==== Document segment ====

How do I boot into a different "runlevel"?

The standard target (which is what runlevels are called in a systemd world) is graphical.target (which roughly corresponds to the old runlevel 5). To change the default target at boot-time, append one of the following kernel parameters to your GRUB kernel line:

  • systemd.unit=multi-user.target (which roughly corresponds to the old runlevel 3),
  • systemd.unit=rescue.target (which roughly corresponds to the old runlevel 1).

How do I change my default target permanently?

Make a symlink from /etc/systemd/system/default.target to your desired target. To change to multi-user.target do:

ln -sf /lib/systemd/system/multi-user.targt /etc/systemd/system/default.target

How do I make a custom unit file?

The unit files in /etc/systemd/system take precedence over the ones in /lib/systemd/system. To make your own version of a unit (which will not be destroyed by an upgrade), copy the old unit file from /lib to /etc and make your changes there.

How do I enable/disable some getty's?

==== Supplied records ====

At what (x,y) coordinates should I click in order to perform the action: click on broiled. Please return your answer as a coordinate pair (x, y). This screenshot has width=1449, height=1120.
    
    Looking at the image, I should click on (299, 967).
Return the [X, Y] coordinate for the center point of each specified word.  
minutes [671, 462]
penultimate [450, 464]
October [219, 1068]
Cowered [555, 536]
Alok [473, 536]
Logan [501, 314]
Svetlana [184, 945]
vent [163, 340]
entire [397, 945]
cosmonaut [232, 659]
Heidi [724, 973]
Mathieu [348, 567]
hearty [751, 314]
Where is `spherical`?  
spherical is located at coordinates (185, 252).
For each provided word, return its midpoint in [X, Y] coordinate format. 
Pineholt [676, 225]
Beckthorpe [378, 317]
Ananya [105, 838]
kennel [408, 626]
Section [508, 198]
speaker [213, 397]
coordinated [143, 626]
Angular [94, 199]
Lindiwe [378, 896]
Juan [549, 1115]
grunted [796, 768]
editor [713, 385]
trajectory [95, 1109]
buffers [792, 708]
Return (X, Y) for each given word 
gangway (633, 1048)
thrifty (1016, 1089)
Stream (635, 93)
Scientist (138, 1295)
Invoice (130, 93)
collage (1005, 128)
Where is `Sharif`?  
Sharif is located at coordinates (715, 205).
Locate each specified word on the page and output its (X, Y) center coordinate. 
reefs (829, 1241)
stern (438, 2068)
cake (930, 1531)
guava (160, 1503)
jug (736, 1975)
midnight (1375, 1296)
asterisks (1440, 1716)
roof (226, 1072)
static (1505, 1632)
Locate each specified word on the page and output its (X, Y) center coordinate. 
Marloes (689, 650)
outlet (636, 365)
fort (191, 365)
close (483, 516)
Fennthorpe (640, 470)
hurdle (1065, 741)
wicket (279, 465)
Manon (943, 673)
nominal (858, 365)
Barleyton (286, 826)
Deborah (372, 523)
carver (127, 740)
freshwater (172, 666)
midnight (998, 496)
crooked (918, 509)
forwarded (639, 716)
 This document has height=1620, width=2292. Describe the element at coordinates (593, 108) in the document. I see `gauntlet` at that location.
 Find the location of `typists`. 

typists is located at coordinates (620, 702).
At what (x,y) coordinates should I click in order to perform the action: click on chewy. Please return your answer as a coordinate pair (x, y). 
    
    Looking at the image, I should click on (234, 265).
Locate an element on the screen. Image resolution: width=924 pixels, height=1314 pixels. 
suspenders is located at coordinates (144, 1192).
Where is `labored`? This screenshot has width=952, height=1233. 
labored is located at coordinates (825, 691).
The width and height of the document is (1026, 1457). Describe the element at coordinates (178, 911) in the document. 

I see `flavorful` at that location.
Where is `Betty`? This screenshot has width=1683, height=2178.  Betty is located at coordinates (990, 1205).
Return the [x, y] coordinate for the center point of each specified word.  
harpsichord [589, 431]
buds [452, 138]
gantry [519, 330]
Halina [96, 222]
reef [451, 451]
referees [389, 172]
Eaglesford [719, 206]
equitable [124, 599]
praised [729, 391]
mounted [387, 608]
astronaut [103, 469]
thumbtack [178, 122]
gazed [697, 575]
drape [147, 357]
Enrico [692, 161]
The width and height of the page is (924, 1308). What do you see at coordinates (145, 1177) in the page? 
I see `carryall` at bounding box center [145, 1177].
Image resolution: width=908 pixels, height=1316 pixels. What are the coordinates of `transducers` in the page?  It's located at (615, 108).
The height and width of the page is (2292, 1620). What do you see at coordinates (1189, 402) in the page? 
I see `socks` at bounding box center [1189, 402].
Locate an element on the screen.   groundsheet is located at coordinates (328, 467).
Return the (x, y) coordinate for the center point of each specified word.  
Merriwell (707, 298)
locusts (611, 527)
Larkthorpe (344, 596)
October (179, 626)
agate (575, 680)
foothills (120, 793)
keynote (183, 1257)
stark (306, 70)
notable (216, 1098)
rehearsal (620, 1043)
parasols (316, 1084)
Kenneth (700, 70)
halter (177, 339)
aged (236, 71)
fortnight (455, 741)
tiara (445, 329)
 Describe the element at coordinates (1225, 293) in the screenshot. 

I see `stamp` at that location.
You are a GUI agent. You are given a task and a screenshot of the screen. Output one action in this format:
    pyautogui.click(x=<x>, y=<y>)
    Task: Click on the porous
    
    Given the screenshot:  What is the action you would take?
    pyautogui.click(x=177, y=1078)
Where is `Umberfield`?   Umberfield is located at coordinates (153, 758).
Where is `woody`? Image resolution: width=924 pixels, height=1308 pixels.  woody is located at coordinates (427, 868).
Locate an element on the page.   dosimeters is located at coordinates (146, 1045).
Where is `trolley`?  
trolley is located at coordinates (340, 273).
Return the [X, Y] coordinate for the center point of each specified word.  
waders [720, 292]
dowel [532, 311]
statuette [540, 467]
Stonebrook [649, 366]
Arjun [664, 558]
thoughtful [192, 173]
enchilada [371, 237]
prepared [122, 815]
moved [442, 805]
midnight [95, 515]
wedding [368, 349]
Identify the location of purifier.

====

• **Apply what you read**
1. In the systemd text, which directory's unit files take precedence over those in /lib/systemd/system?
2. Print part of the systemd text word for word. Begin at the words "Make a symlink" and stop after "custom unit file?".
3. Write what follows the last sentence of the systemd text.

• **Answer list**
1. /etc/systemd/system

2.
Make a symlink from /etc/systemd/system/default.target to your desired target. To change to multi-user.target do:

ln -sf /lib/systemd/system/multi-user.targt /etc/systemd/system/default.target

How do I make a custom unit file?

3.
To enable more or fewer getty's than the standard six, add or remove symlinks to the /etc/systemd/system/getty.target.wants folder. E.g.:

# ln -s /lib/systemd/system/getty\@.service /etc/systemd/system/getty.target.wants/getty\@tty10.service

gives you a getty on tty10.

How do I get more verbose output during boot?

By default systemd does not give much (if any) output during boot. Firstly, lots of output from services running in parallel would be very messy, and secondly, boot is supposed to be so fast that status messages would slow it down.

If you append the kernel parameter "verbose" to your kernel line in GRUB, you will get lots of output during boot. However, this is only really meant as a debugging tool as it is not very useful during normal use. Any messages are logged to the system log and if you want to find out about the status of your system

$ systemctl

is your friend.

What kernel options do I need to enable in my kernel in case I don't use the official Arch kernel?

This is a partial list of required/recommended options, there might be more:

CONFIG_DEVTMPFS=y
CONFIG_CGROUPS=y
CONFIG_AUTOFS4_FS=[y|m]
CONFIG_IPV6=[y|m], optional, but highly recommended
CONFIG_RTC_DRV_CMOS=y, optional, but highly recommended
CONFIG_FANOTIFY=y, optional, required for systemd readahed. Availabe in Linux kernel >= 2.6.37-rcX.

Optimization

Less output

Change 'verbose' to 'quiet' on the kernel line in GRUB. For some systems, particularly those with an SSD, the slow performance of the TTY is actually a bottleneck, and so less output means faster booting.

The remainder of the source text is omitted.